Records from a data source →

--------------------------------------------------

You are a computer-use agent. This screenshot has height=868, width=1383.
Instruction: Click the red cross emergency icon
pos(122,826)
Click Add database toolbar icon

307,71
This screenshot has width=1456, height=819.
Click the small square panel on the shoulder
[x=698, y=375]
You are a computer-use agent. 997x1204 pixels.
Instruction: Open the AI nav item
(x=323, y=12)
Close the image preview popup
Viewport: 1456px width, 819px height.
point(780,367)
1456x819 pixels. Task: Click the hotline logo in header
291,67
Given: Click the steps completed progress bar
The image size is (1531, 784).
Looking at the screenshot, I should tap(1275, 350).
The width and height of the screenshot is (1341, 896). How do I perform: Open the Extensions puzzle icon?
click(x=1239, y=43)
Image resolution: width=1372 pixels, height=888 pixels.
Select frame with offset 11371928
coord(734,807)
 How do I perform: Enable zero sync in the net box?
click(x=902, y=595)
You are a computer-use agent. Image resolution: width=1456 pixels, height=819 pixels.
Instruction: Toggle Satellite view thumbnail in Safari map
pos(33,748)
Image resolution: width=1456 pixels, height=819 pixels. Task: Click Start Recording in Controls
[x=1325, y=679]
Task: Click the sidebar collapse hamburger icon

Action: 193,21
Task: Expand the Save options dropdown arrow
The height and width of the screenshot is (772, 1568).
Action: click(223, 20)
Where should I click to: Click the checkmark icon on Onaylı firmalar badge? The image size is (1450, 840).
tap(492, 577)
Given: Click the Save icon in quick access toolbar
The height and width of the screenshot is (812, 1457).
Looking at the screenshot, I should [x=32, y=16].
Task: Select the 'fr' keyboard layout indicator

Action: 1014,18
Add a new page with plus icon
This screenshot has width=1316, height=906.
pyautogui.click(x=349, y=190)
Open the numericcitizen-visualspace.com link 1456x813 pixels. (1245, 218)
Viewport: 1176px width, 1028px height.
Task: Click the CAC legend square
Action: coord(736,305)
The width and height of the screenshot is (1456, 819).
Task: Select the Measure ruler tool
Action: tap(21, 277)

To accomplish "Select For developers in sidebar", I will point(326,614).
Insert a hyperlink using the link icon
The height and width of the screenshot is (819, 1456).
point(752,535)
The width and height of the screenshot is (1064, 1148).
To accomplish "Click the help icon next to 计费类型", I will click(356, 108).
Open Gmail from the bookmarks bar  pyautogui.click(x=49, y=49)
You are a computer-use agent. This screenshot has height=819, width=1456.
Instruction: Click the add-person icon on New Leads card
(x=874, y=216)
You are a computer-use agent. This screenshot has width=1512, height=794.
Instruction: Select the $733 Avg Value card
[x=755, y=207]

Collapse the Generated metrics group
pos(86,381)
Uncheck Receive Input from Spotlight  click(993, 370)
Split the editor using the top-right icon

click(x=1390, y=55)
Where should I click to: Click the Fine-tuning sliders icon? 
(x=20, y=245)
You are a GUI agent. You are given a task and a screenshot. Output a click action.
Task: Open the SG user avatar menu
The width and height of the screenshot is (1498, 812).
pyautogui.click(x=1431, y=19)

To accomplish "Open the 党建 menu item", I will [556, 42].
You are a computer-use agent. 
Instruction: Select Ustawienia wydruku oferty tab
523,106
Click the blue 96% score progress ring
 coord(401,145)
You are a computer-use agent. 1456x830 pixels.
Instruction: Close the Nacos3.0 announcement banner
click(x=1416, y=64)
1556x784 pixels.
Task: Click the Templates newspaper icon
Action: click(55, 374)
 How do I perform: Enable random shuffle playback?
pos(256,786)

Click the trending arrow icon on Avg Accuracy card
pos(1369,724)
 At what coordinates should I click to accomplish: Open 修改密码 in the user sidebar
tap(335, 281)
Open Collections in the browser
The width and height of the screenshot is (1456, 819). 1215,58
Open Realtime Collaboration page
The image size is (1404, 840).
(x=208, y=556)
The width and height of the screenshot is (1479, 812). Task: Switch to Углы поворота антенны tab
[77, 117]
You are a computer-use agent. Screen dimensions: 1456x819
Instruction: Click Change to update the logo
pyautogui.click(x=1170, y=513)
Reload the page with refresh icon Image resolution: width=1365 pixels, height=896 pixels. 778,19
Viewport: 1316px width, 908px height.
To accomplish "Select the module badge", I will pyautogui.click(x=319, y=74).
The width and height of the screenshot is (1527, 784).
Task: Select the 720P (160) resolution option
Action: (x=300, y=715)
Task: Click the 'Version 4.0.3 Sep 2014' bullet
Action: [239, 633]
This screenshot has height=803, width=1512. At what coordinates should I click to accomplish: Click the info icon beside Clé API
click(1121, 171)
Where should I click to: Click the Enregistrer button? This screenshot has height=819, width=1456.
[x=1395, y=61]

--------------------------------------------------

TASK PROMPT → Nothing in the records may change. Print all of them.

RESPONSE TO THE EXERCISE →
You are a computer-use agent. This screenshot has height=868, width=1383.
Instruction: Click the red cross emergency icon
pos(122,826)
Click Add database toolbar icon

307,71
This screenshot has width=1456, height=819.
Click the small square panel on the shoulder
[x=698, y=375]
You are a computer-use agent. 997x1204 pixels.
Instruction: Open the AI nav item
(x=323, y=12)
Close the image preview popup
Viewport: 1456px width, 819px height.
point(780,367)
1456x819 pixels. Task: Click the hotline logo in header
291,67
Given: Click the steps completed progress bar
The image size is (1531, 784).
Looking at the screenshot, I should tap(1275, 350).
The width and height of the screenshot is (1341, 896). How do I perform: Open the Extensions puzzle icon?
click(x=1239, y=43)
Image resolution: width=1372 pixels, height=888 pixels.
Select frame with offset 11371928
coord(734,807)
 How do I perform: Enable zero sync in the net box?
click(x=902, y=595)
You are a computer-use agent. Image resolution: width=1456 pixels, height=819 pixels.
Instruction: Toggle Satellite view thumbnail in Safari map
pos(33,748)
Image resolution: width=1456 pixels, height=819 pixels. Task: Click Start Recording in Controls
[x=1325, y=679]
Task: Click the sidebar collapse hamburger icon

Action: 193,21
Task: Expand the Save options dropdown arrow
The height and width of the screenshot is (772, 1568).
Action: click(223, 20)
Where should I click to: Click the checkmark icon on Onaylı firmalar badge? The image size is (1450, 840).
tap(492, 577)
Given: Click the Save icon in quick access toolbar
The height and width of the screenshot is (812, 1457).
Looking at the screenshot, I should [x=32, y=16].
Task: Select the 'fr' keyboard layout indicator

Action: 1014,18
Add a new page with plus icon
This screenshot has width=1316, height=906.
pyautogui.click(x=349, y=190)
Open the numericcitizen-visualspace.com link 1456x813 pixels. (1245, 218)
Viewport: 1176px width, 1028px height.
Task: Click the CAC legend square
Action: coord(736,305)
The width and height of the screenshot is (1456, 819).
Task: Select the Measure ruler tool
Action: tap(21, 277)

To accomplish "Select For developers in sidebar", I will point(326,614).
Insert a hyperlink using the link icon
The height and width of the screenshot is (819, 1456).
point(752,535)
The width and height of the screenshot is (1064, 1148).
To accomplish "Click the help icon next to 计费类型", I will click(356, 108).
Open Gmail from the bookmarks bar  pyautogui.click(x=49, y=49)
You are a computer-use agent. This screenshot has height=819, width=1456.
Instruction: Click the add-person icon on New Leads card
(x=874, y=216)
You are a computer-use agent. This screenshot has width=1512, height=794.
Instruction: Select the $733 Avg Value card
[x=755, y=207]

Collapse the Generated metrics group
pos(86,381)
Uncheck Receive Input from Spotlight  click(993, 370)
Split the editor using the top-right icon

click(x=1390, y=55)
Where should I click to: Click the Fine-tuning sliders icon? 
(x=20, y=245)
You are a GUI agent. You are given a task and a screenshot. Output a click action.
Task: Open the SG user avatar menu
The width and height of the screenshot is (1498, 812).
pyautogui.click(x=1431, y=19)

To accomplish "Open the 党建 menu item", I will [556, 42].
You are a computer-use agent. 
Instruction: Select Ustawienia wydruku oferty tab
523,106
Click the blue 96% score progress ring
 coord(401,145)
You are a computer-use agent. 1456x830 pixels.
Instruction: Close the Nacos3.0 announcement banner
click(x=1416, y=64)
1556x784 pixels.
Task: Click the Templates newspaper icon
Action: click(55, 374)
 How do I perform: Enable random shuffle playback?
pos(256,786)

Click the trending arrow icon on Avg Accuracy card
pos(1369,724)
 At what coordinates should I click to accomplish: Open 修改密码 in the user sidebar
tap(335, 281)
Open Collections in the browser
The width and height of the screenshot is (1456, 819). 1215,58
Open Realtime Collaboration page
The image size is (1404, 840).
(x=208, y=556)
The width and height of the screenshot is (1479, 812). Task: Switch to Углы поворота антенны tab
[77, 117]
You are a computer-use agent. Screen dimensions: 1456x819
Instruction: Click Change to update the logo
pyautogui.click(x=1170, y=513)
Reload the page with refresh icon Image resolution: width=1365 pixels, height=896 pixels. 778,19
Viewport: 1316px width, 908px height.
To accomplish "Select the module badge", I will pyautogui.click(x=319, y=74).
The width and height of the screenshot is (1527, 784).
Task: Select the 720P (160) resolution option
Action: (x=300, y=715)
Task: Click the 'Version 4.0.3 Sep 2014' bullet
Action: [239, 633]
This screenshot has height=803, width=1512. At what coordinates should I click to accomplish: Click the info icon beside Clé API
click(1121, 171)
Where should I click to: Click the Enregistrer button? This screenshot has height=819, width=1456.
[x=1395, y=61]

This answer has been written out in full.